10/10/2023
Photos taken exactly one year apart, and let me tell you - I have no idea what I wished for last year, but I do have a moment of reflection for the woman who stood there one year ago, and the state of mental health she was in compared to the woman who stood there yesterday, making another wish hoping to become a dream come true.
The thing with depression is that sometimes it feels like it’s just never going to get better. I’m not new to dealing with mental illness. I have struggled with it since high school. But the thing about this past year is that I thought I had been through the worst of it before. I thought I had been through some of the worst periods of depression only to come out on the other side, and thought it meant it would never get as bad as it was back then again. I was wrong.

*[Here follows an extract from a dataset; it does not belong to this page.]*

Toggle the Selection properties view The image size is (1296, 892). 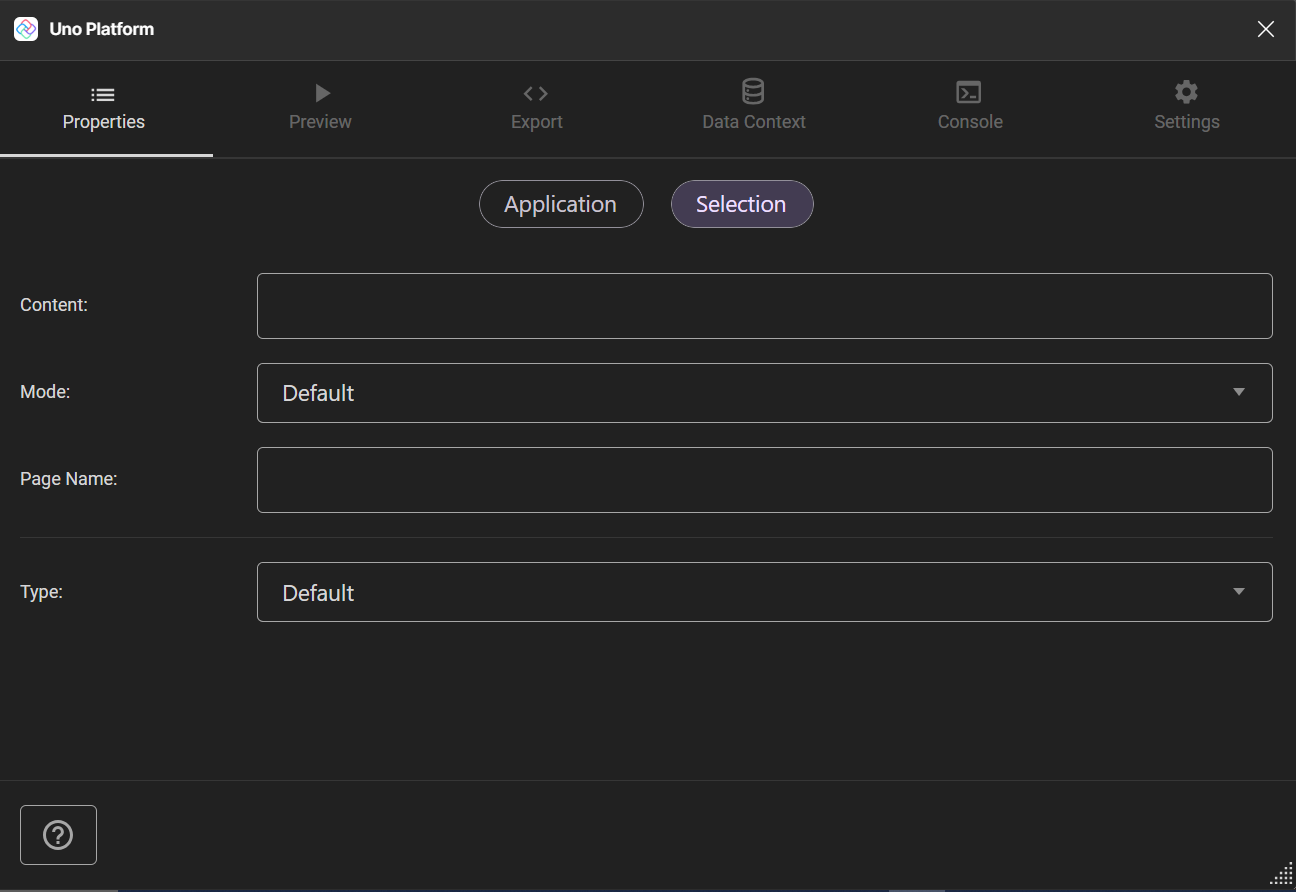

The last year has humbled me. Im smiling in both photos, but the reality is this past year HAS been the darkest of my life. And there have been many, many days where I didn’t know when that darkness would end - and if it would ever get better again.
The universe has stripped back all sense of false realities around me and brought me to my knees. I was thrown into survival mode and have been desperately trying every damn day to remind myself that it doesn’t have to be that way anymore. I know everything I’ve been through is for my highest good. I needed to be humbled. I needed to experience everything I experienced so that I could learn how to keep MYSELF grounded, and safe. And while it’s felt like one of the loneliest years of my life, I know that isn’t the reality either.
But the thing with depression is that most days, when it feels like it’s getting better, there’s still a piece of you that wonders if this is truly the worst you’re ever going to go through, or if the darkness will just keep pulling you under until it swallows you whole.
We are exhausted, yet we are also resilient 🦋
Some days it feels like I havent made progress. But then some days, I FEEL the shift in energy and the weight of the past year lifting off my shoulders.
I know sometimes it feels like it may never get better.